Près de la frontière polonaise, à Brugzi, au Bélarus, des centaines de migrants mis à l'abri dans un centre logistique reçoivent de la nourriture et des produits d'hygiène par le biais de la Croix-Rouge. Ils seraient près de 2 000 à être logés ici depuis la semaine dernière et à recevoir de l'aide en attendant que leur sort soit tranché. Des représentants du HCR et de l'OMS ont visité le centre samedi expliquant que leur situation était précaire... Mais sur le front diplomatique, la situation s'enlise.

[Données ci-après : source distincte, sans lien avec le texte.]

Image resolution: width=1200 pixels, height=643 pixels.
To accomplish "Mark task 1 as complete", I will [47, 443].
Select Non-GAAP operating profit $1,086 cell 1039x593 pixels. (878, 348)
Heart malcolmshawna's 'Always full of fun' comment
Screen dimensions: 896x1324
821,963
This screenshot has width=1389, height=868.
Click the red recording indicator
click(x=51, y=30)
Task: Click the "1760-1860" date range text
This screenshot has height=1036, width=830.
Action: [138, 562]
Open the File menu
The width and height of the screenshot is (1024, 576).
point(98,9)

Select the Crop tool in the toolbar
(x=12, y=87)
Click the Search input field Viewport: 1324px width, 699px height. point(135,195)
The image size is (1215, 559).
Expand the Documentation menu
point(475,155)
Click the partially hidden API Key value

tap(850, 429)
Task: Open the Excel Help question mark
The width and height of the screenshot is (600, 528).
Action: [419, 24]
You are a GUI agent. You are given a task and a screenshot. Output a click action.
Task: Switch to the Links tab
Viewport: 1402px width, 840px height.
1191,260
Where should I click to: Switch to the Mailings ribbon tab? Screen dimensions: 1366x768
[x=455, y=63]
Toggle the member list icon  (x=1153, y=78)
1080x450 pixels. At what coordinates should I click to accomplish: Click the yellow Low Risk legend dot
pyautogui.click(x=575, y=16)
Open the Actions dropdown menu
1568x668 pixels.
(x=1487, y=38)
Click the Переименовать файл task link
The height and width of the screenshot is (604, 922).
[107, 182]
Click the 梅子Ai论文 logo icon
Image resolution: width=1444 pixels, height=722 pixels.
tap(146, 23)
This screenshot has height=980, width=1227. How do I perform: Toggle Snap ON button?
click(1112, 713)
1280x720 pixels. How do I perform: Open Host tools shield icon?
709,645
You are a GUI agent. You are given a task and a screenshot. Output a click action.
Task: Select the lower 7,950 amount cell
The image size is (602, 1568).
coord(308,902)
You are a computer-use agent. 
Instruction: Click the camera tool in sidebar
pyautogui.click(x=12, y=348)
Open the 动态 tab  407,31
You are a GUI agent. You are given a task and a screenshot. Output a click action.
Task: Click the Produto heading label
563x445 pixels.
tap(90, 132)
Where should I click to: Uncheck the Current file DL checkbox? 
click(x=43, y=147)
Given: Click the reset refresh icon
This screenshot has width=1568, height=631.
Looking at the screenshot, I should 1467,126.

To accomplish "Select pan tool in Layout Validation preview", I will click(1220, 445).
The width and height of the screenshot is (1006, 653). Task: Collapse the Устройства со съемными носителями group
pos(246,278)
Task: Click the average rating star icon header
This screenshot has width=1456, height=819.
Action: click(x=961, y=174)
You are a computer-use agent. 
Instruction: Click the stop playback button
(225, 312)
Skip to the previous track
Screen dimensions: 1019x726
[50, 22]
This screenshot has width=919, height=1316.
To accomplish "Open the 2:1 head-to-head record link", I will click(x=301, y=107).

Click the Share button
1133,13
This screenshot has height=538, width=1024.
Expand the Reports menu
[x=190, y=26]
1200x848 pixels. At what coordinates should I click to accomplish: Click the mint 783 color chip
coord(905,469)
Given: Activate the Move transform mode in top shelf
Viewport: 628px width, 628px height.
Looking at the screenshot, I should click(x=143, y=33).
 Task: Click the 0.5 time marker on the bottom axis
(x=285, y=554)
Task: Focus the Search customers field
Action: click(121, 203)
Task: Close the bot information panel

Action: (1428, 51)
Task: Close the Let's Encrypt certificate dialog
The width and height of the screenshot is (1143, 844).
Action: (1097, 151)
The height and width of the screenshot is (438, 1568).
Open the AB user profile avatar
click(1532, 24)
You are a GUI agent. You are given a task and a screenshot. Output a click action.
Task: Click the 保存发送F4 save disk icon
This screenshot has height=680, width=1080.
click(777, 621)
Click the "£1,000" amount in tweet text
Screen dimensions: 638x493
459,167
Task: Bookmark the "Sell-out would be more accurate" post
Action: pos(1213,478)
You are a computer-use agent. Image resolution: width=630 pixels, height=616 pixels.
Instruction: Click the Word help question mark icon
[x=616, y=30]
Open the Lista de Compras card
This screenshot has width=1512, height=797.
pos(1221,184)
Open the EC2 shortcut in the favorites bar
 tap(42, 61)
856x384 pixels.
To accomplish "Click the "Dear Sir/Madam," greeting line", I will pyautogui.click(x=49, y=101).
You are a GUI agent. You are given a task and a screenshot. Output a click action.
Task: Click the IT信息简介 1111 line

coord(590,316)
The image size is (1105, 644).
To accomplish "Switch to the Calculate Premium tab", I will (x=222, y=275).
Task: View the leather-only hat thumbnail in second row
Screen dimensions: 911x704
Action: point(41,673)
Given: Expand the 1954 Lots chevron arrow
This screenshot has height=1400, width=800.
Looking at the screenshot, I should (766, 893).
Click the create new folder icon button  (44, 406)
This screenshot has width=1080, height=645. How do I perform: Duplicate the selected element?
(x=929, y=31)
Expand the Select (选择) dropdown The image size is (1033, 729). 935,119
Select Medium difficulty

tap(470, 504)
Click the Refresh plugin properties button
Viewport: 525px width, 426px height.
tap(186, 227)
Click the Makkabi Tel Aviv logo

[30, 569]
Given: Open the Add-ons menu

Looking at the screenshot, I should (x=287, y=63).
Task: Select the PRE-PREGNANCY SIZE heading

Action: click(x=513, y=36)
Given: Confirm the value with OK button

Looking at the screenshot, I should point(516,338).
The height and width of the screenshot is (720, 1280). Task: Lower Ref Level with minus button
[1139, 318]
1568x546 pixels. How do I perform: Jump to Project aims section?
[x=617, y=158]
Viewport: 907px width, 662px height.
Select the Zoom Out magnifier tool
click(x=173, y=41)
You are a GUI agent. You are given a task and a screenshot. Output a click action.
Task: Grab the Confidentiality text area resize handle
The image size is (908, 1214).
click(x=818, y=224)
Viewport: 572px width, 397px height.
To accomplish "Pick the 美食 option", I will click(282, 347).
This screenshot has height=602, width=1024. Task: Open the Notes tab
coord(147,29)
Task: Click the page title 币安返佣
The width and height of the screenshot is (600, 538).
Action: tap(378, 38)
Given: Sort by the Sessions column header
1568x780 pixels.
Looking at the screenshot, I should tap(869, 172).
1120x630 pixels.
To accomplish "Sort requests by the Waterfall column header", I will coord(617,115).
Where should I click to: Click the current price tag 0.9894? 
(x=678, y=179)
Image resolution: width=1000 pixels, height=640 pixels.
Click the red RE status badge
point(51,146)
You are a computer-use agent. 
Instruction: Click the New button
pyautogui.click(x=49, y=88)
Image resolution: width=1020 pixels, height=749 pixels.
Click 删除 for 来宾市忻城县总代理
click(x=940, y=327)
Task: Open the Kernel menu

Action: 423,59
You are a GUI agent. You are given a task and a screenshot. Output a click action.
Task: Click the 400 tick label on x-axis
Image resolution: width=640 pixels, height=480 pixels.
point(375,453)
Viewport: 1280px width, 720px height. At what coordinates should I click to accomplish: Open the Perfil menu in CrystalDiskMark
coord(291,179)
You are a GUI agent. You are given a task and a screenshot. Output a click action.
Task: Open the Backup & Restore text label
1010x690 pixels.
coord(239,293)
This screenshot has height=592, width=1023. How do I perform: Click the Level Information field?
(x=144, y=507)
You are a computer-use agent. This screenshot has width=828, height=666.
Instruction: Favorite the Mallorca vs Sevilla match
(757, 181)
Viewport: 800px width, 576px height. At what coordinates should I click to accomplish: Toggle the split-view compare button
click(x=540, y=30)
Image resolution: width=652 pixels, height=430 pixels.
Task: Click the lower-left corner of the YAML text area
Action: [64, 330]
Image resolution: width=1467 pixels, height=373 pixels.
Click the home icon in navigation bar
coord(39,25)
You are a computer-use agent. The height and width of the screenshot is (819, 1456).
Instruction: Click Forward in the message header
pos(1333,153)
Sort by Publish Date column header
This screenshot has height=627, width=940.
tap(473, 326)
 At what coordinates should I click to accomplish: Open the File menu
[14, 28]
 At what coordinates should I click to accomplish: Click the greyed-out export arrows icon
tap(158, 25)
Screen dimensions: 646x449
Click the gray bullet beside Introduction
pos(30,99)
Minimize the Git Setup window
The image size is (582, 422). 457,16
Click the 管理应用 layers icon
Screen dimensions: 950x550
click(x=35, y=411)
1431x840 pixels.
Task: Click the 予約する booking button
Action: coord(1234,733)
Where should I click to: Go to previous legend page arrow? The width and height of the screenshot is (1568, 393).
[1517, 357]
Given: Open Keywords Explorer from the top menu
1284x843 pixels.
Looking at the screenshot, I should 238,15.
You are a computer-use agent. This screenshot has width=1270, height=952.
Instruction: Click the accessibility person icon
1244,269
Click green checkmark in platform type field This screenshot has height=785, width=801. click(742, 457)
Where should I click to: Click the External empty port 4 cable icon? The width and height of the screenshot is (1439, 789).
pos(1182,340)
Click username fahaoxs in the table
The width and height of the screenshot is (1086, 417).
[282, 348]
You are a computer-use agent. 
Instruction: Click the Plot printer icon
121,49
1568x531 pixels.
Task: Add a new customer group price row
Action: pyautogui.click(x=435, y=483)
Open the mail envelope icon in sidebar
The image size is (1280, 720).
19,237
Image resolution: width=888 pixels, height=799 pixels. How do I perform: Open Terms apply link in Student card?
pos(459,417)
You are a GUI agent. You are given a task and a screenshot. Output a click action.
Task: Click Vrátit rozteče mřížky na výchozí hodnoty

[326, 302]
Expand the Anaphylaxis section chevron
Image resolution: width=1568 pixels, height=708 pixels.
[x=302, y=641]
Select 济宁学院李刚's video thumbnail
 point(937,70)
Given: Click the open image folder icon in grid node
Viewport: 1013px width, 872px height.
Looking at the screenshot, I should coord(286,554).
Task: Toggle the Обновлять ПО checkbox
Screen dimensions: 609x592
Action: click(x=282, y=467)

Le président du Bélarus, Alexandre Loukachenko, a accusé l'Union européenne de refuser toute discussion avec son pays sur le sort de ces migrants. Concernant directement la Pologne, il a fait savoir qu'il ne souhaitait pas de confrontation :

"Nous devons nous adresser aux Polonais, à chaque Polonais, et leur montrer que nous ne sommes pas des barbares. Nous ne voulons pas de confrontation. Nous n'en avons pas besoin. Parce que nous comprenons que si nous en faisons trop, une guerre sera inévitable, et ce sera une catastrophe."

La Pologne, elle, répète ne pas vouloir céder à ce chantage humanitaire, alors qu'à Bruxelles, les autorités européennes disent espérer tenir des discussions techniques avec les agences de l'ONU pour aborder le rapatriement des migrants.

"Habituellement, nous ne commentons pas les propos de Monsieur Loukachenko, car beaucoup de ces propos n'ont rien à voir avec la réalité. Mais nous avons été très, très clairs en disant ces derniers jours ce que nous allons faire en ce qui concerne l'assistance de l'UE, notre possible contribution à la résolution de cette crise créée artificiellement."

Sur Euronews, la commissaire européenne aux affaires intérieures Ylva Johansson a répété pour sa part qu'elle souhaitait que la Pologne permette aux organisations humanitaires d'accéder à cette zone frontalière :

"J'ai demandé au gouvernement polonais d'être plus transparent. Je pense qu'il y a vraiment un problème de manque de transparence de ce qui se passe du côté polonais et aussi de manque d'accès pour des organisations comme le Haut Commissariat aux Réfugiés (UNHCR) et l'Organisation internationale pour les migrations (OIM)."

Pendant ce temps, les autorités du Bélarus ont diffusé des images de l'aide médicale apportée aux migrants qui, selon elles, ont été maltraités par les forces de sécurité polonaises après avoir franchi la frontière, ce que dément la Pologne.